▸ GIVEN PASSAGE:
# Gold/Silver Ingot Casting HELP NEEDED!



## youngling (Jun 19, 2016)

Hello fellow GRF members,

Being new to the world of metals refining , i had no idea where to start and finding this Forum was a blessing. This forum is literally a Gold Mine! Special Mention and Thanks to lazersteve and Harold_v!!

i am currently in the process of fine-tuning the casting operations at work and was looking for guidance and pointers in the Casting department.

i am currently using a 5kg induction furnace with graphite crucible.
i usually cast 700gm ingot bars in a open mould made out of Cast Iron.
i use a Silicone mould release spray to lubricate the mould before each pouring.
i also make sure i pour under a reducing flame with LPG Gas(butane+propane)
I use Ammonium Chloride & Borax as flux,if needed.

I've had all kinds of problems , i thought i would organise all my doubts and post them in one go! :

Is it necessary to have a flame over the crucible while the gold melts?i read that this prevents the metals from being oxidised(esp Silver), however I've had people tell me that it is unnecessary. i tried it and could not find any improvements in the casting.I am just learning that silver and gold behave differently, could someone explain?

After the gold has been throughly melted, the crucible is carried over to the casting tray where the mould is kept,i find that streaks of oxidised gold forms on the molten mirror like surface of the gold while it is being carried to the mould.this in turn flows out and come on top of the ingot,pictures are attached below….is this oxidised gold? or is it due to some sort of chemical lingering on from the AR process? I've been doing all sorts of things to get rid of it, any suggestions on eliminating this streak/stain ??



I have come to realise that controlled cooling is very much important to get a mirror like surface finish on the bars, I'm in the process of devising a cooling plate for this. is it worth getting a cooling plate? and could i get any tips on how to improve surface finish and reduce casting defects like Rings and piping ?

▸ WORK TO DO:
A. Answer these about the forum post on ingot casting, one answer per line:
(i) What type of crucible does the poster use in the induction furnace?
(ii) What does the poster apply to the cast iron ingot form before each pour?
(iii) Which two casting defects does the poster name at the end?
B. Write the next part of the forum post on ingot casting, starting after its last sentence.

▸ DATASET EXCERPTS:
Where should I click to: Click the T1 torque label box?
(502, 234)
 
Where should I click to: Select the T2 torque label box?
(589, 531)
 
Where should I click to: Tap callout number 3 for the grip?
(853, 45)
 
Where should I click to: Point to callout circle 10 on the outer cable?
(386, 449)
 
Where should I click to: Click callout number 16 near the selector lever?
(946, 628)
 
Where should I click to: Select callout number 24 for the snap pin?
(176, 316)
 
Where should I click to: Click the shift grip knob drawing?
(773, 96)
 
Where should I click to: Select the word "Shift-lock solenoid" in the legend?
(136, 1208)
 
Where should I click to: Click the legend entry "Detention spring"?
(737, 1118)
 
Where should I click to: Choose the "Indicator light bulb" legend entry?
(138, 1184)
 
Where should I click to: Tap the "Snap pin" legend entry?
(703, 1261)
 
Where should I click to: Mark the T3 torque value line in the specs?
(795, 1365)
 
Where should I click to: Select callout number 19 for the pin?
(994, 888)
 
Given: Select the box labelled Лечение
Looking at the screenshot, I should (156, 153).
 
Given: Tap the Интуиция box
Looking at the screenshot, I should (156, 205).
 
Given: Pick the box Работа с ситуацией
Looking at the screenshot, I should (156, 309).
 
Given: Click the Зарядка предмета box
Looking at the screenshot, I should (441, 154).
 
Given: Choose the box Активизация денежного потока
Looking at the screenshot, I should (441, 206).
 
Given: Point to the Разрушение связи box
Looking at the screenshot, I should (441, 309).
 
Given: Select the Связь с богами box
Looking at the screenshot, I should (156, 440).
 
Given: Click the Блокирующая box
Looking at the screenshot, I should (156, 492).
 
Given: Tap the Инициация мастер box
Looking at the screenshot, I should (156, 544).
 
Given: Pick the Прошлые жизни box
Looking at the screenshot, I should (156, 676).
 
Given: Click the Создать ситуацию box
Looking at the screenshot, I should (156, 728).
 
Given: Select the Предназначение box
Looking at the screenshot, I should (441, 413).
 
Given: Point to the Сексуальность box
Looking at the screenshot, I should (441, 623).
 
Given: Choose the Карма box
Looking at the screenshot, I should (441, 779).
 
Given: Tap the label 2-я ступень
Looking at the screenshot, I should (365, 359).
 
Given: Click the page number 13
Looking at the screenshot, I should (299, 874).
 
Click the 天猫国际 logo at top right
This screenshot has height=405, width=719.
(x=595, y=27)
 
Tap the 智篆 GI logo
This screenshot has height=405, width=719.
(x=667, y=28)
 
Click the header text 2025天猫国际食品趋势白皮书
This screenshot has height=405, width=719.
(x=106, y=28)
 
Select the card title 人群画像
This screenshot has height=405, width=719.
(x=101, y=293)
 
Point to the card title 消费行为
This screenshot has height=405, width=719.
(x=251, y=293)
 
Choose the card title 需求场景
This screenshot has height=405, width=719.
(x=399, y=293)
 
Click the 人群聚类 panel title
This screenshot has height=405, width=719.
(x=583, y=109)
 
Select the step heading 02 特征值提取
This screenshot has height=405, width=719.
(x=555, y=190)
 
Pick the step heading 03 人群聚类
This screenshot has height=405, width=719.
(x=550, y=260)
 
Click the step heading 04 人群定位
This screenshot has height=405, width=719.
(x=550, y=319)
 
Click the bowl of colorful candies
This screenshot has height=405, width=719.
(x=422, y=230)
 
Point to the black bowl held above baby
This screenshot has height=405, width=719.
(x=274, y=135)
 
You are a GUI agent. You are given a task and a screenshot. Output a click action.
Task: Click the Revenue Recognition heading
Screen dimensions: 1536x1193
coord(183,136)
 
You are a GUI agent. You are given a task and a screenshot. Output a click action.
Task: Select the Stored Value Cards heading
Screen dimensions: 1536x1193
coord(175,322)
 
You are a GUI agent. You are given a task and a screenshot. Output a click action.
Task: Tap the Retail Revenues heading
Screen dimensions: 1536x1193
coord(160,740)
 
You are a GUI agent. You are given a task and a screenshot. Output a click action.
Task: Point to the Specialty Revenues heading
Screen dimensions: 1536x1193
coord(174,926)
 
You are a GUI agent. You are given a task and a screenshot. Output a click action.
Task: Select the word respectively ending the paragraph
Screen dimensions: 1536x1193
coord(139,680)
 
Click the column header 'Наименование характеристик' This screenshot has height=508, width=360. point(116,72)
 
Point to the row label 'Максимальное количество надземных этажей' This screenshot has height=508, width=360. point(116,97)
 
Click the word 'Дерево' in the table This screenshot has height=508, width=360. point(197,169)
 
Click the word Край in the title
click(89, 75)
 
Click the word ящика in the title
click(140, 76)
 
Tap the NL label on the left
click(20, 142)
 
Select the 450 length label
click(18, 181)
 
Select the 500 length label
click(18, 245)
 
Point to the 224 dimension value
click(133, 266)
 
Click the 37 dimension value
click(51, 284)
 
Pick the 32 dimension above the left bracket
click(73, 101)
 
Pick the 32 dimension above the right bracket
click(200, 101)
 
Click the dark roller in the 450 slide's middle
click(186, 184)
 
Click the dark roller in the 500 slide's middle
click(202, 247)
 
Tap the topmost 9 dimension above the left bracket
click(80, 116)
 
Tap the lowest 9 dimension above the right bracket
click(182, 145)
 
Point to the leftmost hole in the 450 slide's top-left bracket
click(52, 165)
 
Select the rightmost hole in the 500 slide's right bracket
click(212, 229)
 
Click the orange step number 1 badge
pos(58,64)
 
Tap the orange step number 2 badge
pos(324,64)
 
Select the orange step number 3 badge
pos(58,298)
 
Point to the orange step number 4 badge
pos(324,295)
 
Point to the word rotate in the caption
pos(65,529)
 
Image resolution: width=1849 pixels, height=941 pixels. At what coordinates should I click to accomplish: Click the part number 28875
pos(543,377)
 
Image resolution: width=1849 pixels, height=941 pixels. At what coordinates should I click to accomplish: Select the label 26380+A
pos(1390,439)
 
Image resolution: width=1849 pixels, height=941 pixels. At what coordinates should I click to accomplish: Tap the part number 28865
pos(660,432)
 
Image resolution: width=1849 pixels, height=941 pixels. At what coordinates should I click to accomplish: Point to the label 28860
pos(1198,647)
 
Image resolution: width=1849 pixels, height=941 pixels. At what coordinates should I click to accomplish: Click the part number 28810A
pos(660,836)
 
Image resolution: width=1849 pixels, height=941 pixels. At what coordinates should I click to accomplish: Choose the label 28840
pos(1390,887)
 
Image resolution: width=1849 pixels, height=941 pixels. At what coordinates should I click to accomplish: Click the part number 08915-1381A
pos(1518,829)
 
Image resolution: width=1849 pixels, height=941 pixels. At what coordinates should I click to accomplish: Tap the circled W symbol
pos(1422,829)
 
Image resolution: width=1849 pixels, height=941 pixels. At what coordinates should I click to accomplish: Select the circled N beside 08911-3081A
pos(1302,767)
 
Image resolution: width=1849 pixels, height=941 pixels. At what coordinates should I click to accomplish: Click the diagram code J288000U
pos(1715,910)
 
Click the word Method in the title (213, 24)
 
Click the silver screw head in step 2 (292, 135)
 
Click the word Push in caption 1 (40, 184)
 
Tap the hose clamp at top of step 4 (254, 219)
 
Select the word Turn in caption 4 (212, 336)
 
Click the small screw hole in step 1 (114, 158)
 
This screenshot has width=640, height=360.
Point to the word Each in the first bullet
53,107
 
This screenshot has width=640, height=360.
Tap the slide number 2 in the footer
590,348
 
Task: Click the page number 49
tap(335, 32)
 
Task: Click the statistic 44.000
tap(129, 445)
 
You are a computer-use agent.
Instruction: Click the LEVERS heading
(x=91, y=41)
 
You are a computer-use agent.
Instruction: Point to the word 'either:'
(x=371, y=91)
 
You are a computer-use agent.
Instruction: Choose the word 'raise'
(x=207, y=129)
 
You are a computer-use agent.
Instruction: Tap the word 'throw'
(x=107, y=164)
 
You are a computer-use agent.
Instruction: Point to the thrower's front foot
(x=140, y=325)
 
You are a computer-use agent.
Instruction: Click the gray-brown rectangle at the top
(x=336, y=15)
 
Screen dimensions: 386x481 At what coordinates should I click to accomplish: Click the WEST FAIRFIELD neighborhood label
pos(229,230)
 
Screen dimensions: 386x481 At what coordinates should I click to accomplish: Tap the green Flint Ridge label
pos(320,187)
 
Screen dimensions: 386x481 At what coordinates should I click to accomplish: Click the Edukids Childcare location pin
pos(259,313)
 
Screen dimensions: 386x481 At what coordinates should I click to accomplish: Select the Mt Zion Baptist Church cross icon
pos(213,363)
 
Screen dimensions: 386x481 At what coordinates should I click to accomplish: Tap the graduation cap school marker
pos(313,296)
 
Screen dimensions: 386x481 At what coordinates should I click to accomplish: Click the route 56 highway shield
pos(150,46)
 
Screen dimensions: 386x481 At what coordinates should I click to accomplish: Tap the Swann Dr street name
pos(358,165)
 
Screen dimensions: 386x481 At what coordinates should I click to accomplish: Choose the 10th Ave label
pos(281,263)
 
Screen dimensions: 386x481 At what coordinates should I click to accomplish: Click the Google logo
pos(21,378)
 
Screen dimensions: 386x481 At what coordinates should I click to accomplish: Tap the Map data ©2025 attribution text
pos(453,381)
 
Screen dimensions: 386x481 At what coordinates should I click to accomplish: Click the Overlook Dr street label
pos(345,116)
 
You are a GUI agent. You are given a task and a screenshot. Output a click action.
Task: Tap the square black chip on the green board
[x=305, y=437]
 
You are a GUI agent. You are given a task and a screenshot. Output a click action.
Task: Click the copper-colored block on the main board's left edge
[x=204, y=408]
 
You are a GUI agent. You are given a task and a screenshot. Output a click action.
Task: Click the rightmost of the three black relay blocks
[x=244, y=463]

▸ OUTPUTS BY TASK:
A.
(i) A graphite crucible
(ii) A silicone mould release spray
(iii) Rings and piping

B.
After the ingot has been casted , i quench it in a tub of ammonium chloride solution and then water, is this advisable ? is there a better method of doing it ? this has been the age old practice of the company i work for.

While casting 9999 electrolytic silver, even though i cast it under a reducing flame .sometimes i get these black scabs forming on the surface of the bars(pics Below), what are they ?any remedies ?



I am just starting to learn about casting - any sort of ideas, suggestions,criticisms are welcomed.
thanks,
youngling

moderator please feel free to edit my post as you deem necessary.


----------



## Palladium (Jun 19, 2016)

If those are pure metals you need no flux. It looks like flux residue to me. Try putting the gold in 25% nitric and giving it a good boil. That should remove the flux without any scrubbing so as not to scratch up the bar surface. For the silver try a boil in diluted sulfuric to remove the flux. Are your using a clean crucible to start out with or one that may have had trash in it from a previous melts. Once you start using the crucible for melting only use it for pure metals and once it starts to become dirty then you can still use it to melt up your anode bars in.


----------



## youngling (Jun 19, 2016)

@palladium - yea you maybe right, ive been using the same crucible for both impure and pure silver melts, thanks- that was stupid of me.sometimes its the easiest things that make the difference 

the funny thing about the "stain" on the gold bar is that, while it is in the furnace there isnt a single "stain" on the molten gold surface, its clear and mirror like....but as soon as i take it out and proceed to pour , these "stains" form and flow out into the mould. somehow i have a feeling its not flux,because its part of the gold.and i do get bits of flux once a while,heres another bar with a larger stain - 
.
ive been trying to solve this for over a month with no result, my best guess is that they form due to oxidation and drop in temperature.i even thought id use the tilting feature of the furnace inorder to maintain the same temperature while casting , but we've never done this and terrified that well end up loosing metals due to spills 

I am relatively new to casting,and have much to learn . thanks again palladium


----------



## etack (Jun 19, 2016)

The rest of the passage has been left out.